-- What you will do --
The line containing "Given: Open Wang Wei's portrait in pink robe" and each line after it, through the final line of the data, are to be retyped exactly, with pictures left out.

-- Source information --
________

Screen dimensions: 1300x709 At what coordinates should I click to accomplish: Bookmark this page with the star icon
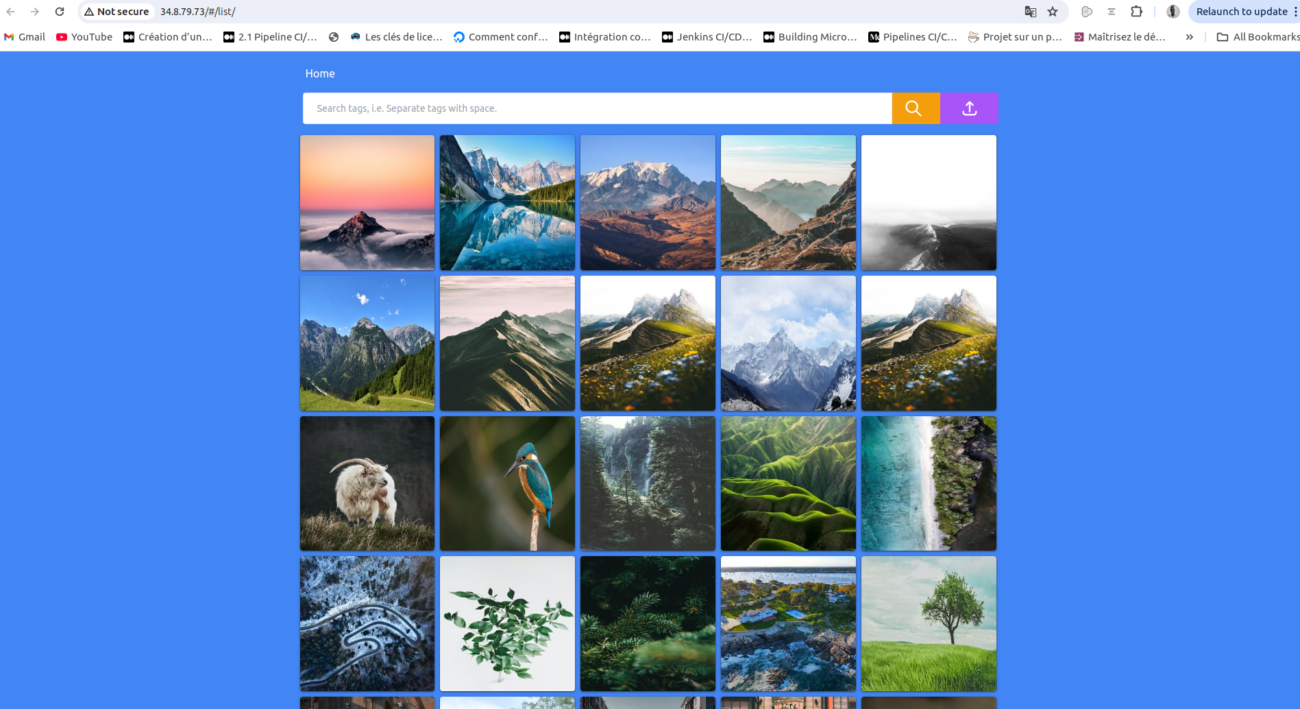tap(1052, 12)
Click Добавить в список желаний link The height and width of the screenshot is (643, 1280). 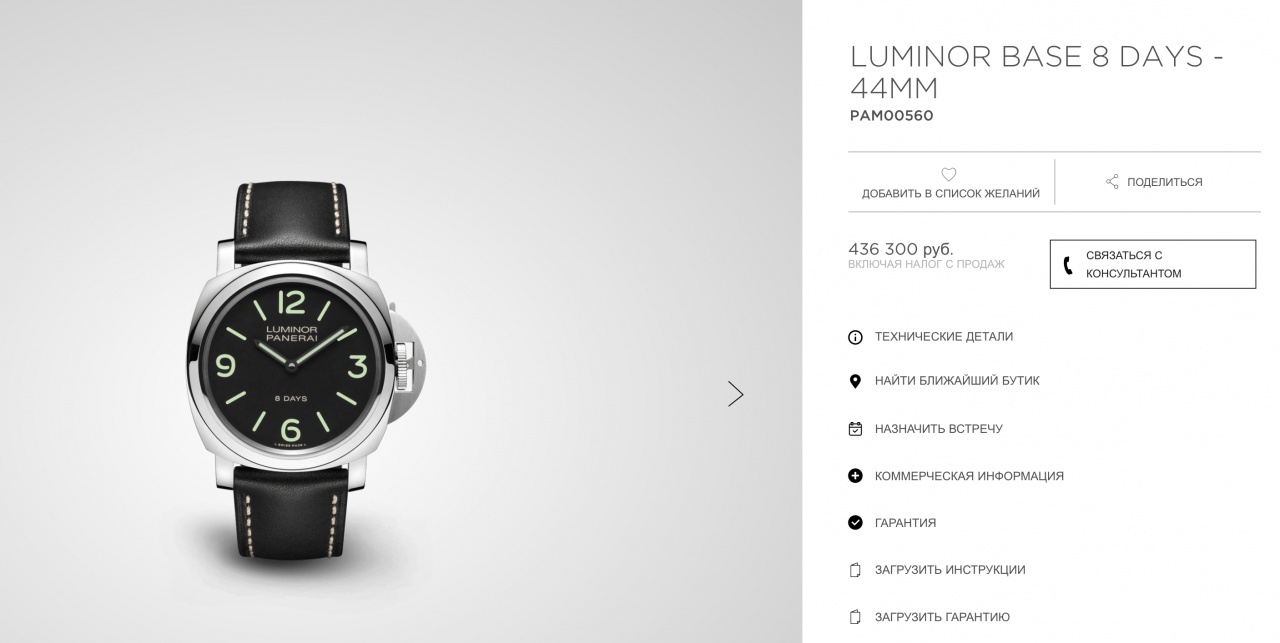(951, 194)
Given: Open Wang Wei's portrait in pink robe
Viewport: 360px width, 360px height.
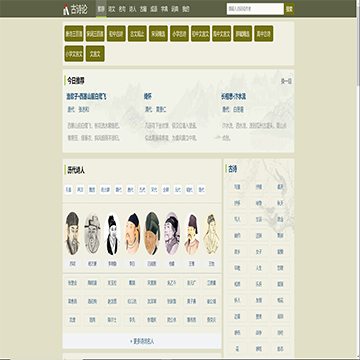Looking at the screenshot, I should coord(192,233).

________

-- Response --
Given: Open Wang Wei's portrait in pink robe
Viewport: 360px width, 360px height.
Looking at the screenshot, I should coord(192,233).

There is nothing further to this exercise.